Almost a decade on and the native whips are now small trees, with Viburnum opulus and Rosa eglanteria feathering the edge and fruiting natives rising quickly up to form their own microclimate. Prunus cerasifera, in flower in February, is followed in April by Prunus avium and Sorbus torminalis, the chequer tree, providing both flower and fruit.
The shelter is now alive with the chatter of birds, which we see moving to and fro between here and the wood.
I have trays of bluebell seedlings germinating and growing on for introducing into the blossom wood when the canopy is dense enough to open up bare ground. We are nearly there and plan to make this a rolling cycle, harvesting seed from the local bluebells every June and waiting four years until they are ready to go out.
Slowly, slowly, we will make an impression, but I am realistic that I will probably not see them in the sheets that mark an ancient woodland.
Making shade in the garden has been carefully considered, too, because I want to savour our open position, not battle it. In the end, my shade will occupy no more than the skirt of shadow under the trees and shrubs that provide the woody layer to the perennial garden.
These trees and shrubs have all been chosen for their non-competitive root system and consequent good neighbourliness. Under the medlar, for instance, I have a burgeoning collection of Ashwood hellebores.
Among them are clumps of Epimedium which, in turn, provide their own microclimate and sanctuary for Erythronium. The North American dog’s tooth violets need cool and the soil not to bake or dry fully in summer.
The shadowy skirts also provide me with pleasant links to the woods and I’ve been collecting varieties of our native wood anemone, A. nemorosa.

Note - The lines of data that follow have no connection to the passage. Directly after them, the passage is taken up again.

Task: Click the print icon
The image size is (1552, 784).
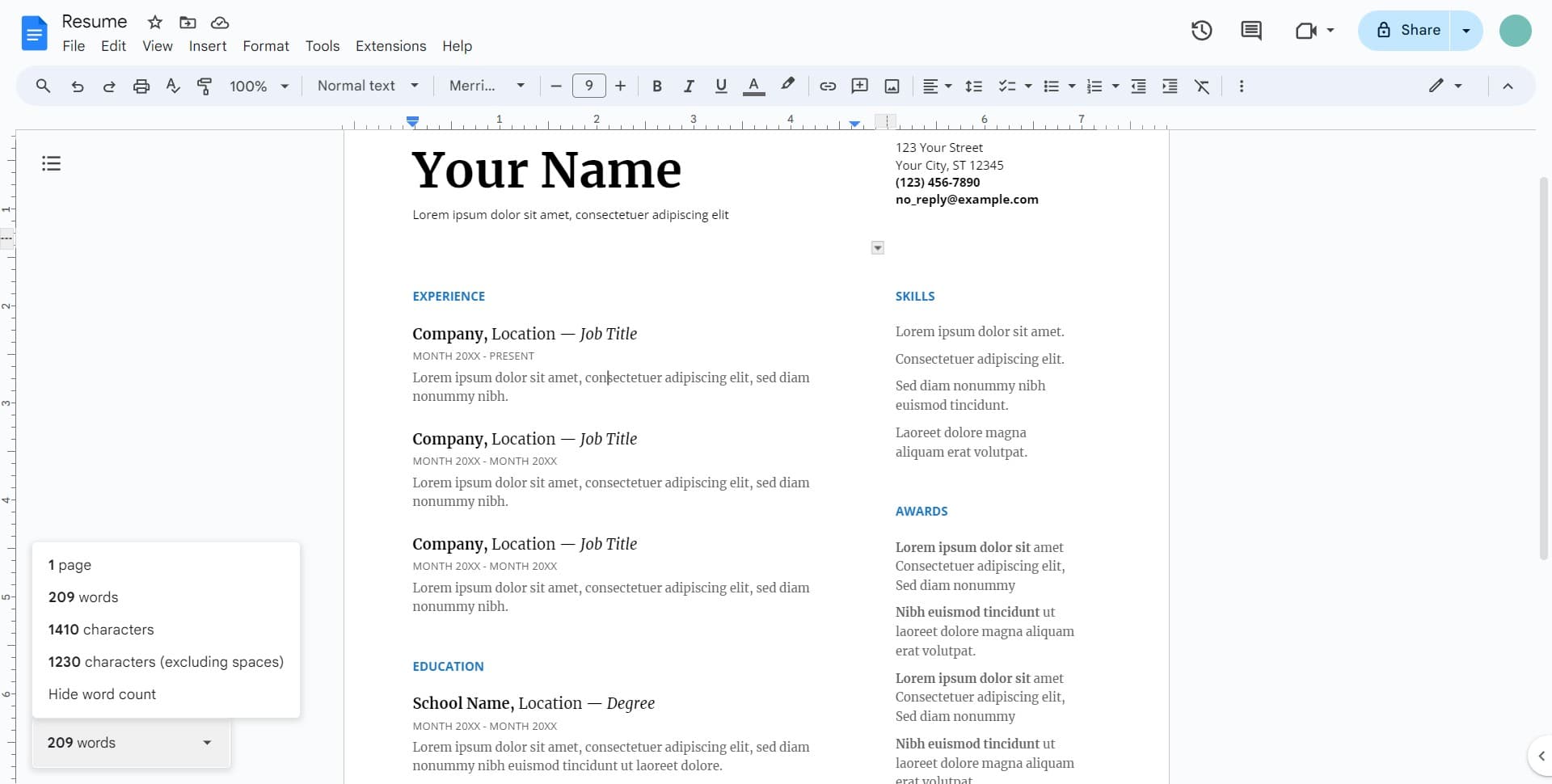Action: 141,86
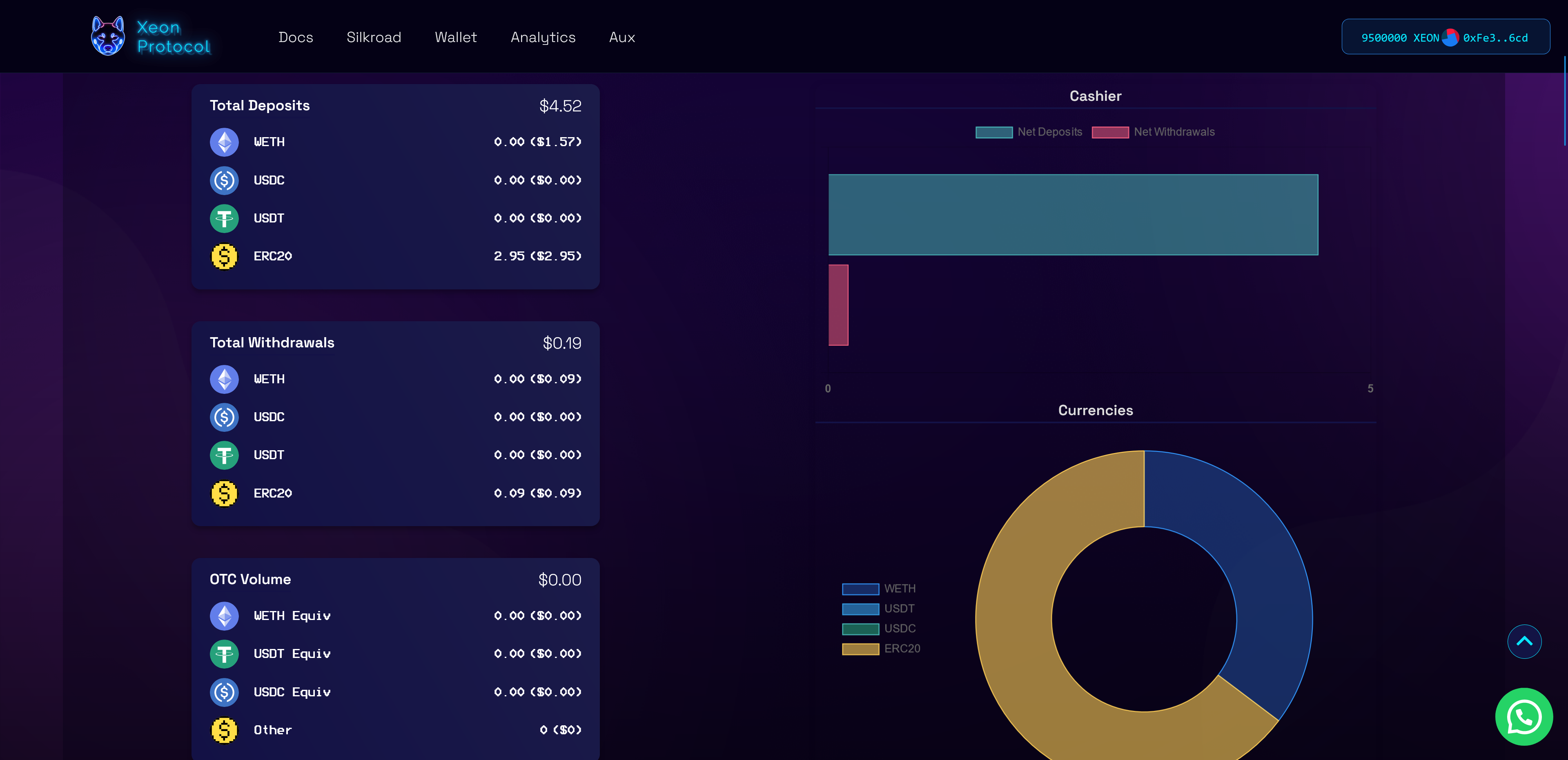Image resolution: width=1568 pixels, height=760 pixels.
Task: Click USDC icon in Total Withdrawals
Action: coord(224,418)
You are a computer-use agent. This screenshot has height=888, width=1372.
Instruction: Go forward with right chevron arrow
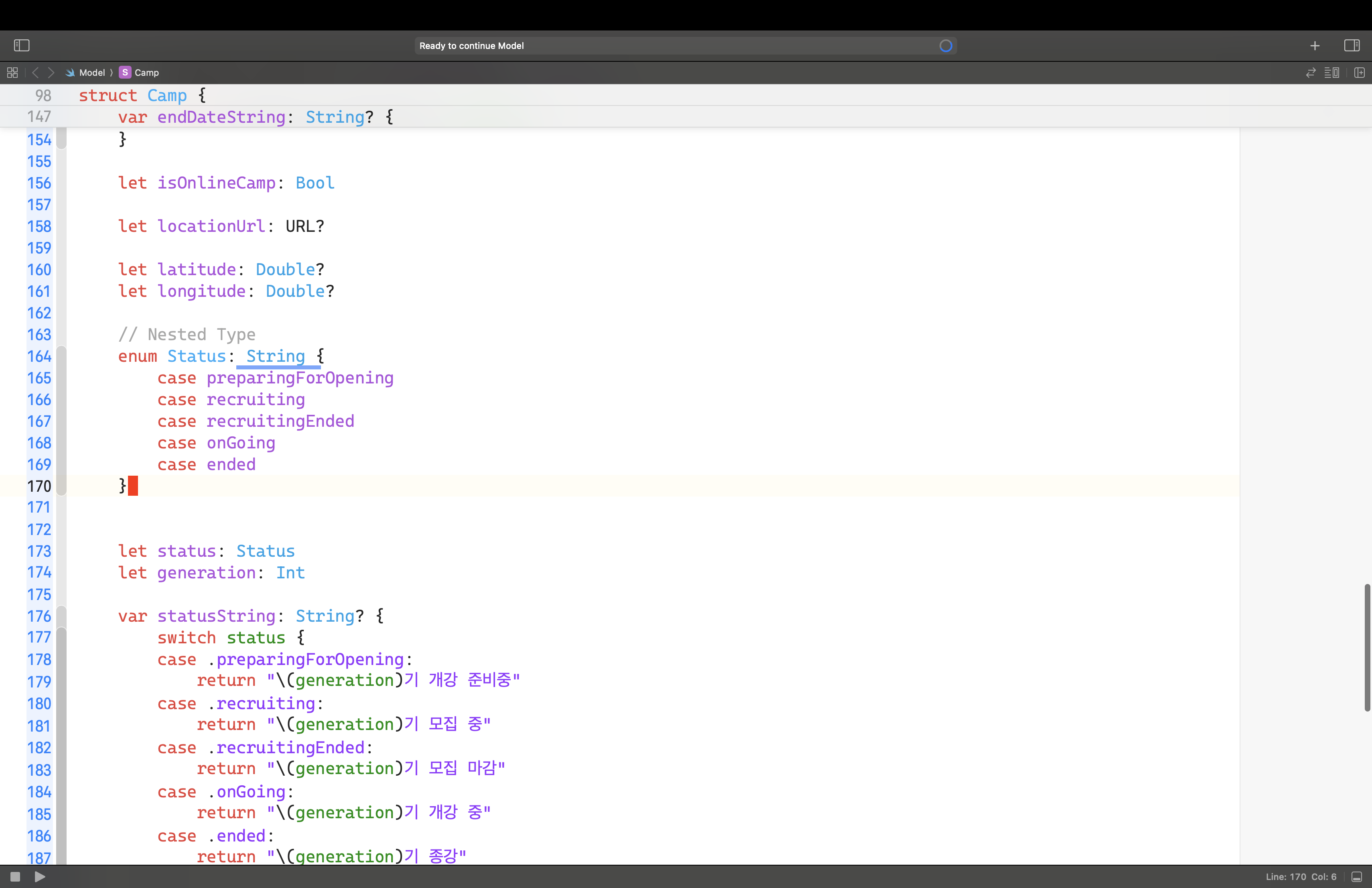click(x=51, y=73)
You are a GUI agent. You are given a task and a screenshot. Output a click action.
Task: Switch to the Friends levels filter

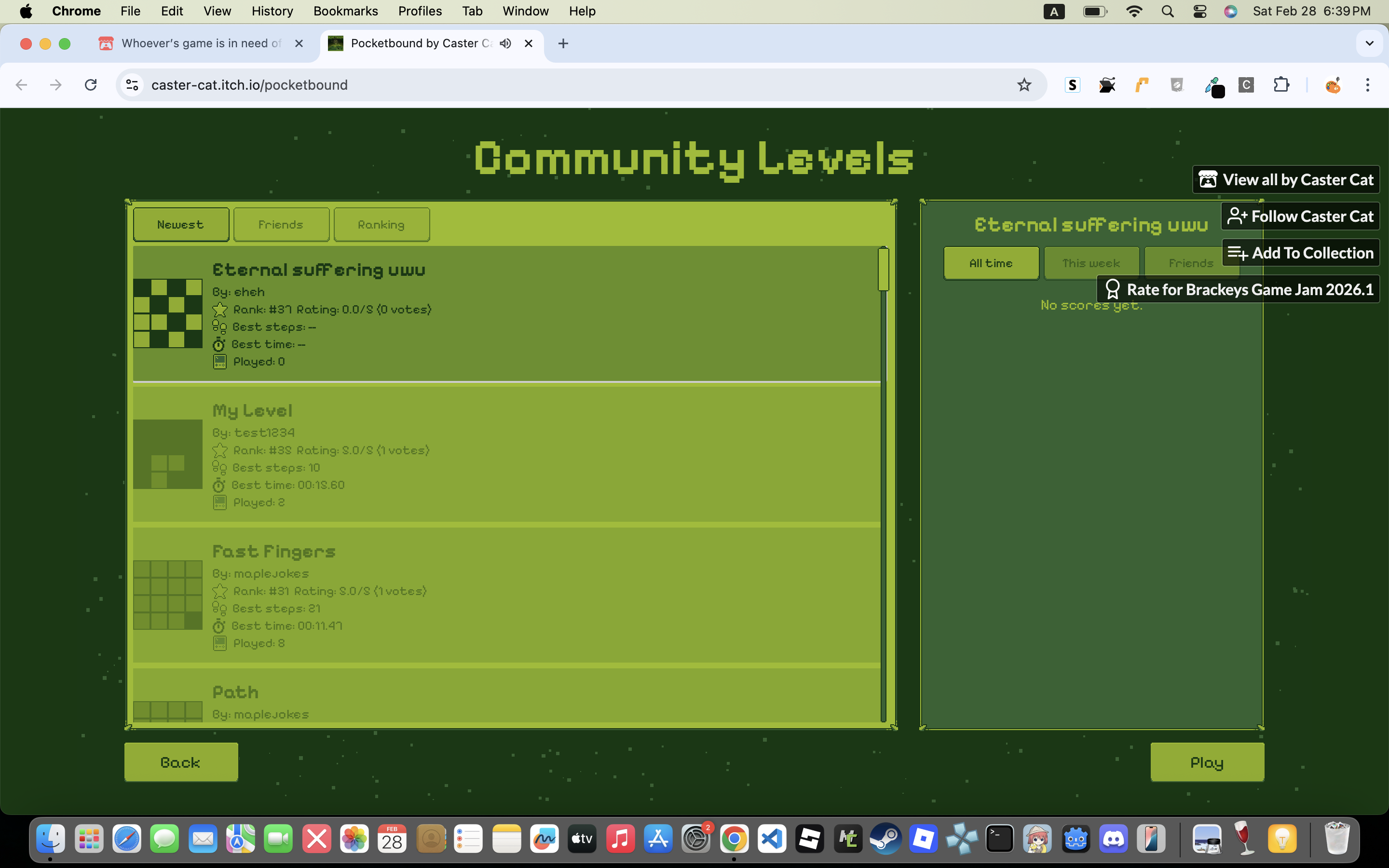(281, 224)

Cool blue, A. Robinsoniana and semi-double Vestale are planted among the later-to-rise Polygonatum x hybridum.
Where the ground dries under our old holly and life is tough in the summer, primrose-yellow Anemone x lipsiensis, Cyclamen coum and the marbled foliage of Arum italicum Marmoratum are happy to mingle with the Waldsteinia ternata, as the woodlanders do among ground ivy. Come summer, they will be below ground and resting when the holly claims the moisture.
The Pulmonaria Leopard thrives in the shade of the mulberry. Disporum cantoniense Night Heron is happy here in this little microclimate, as is Iris Lazica, a shade-loving relative of the Algerian, a winter-blooming iris. I could not be without this iris and had it in mind when I planted the Heptacodium micanoides. Its strappy leaves are always shiny and, in late winter, it spears blue, impossibly delicate flowers when the rest of the garden is still sleeping and we are pining for life.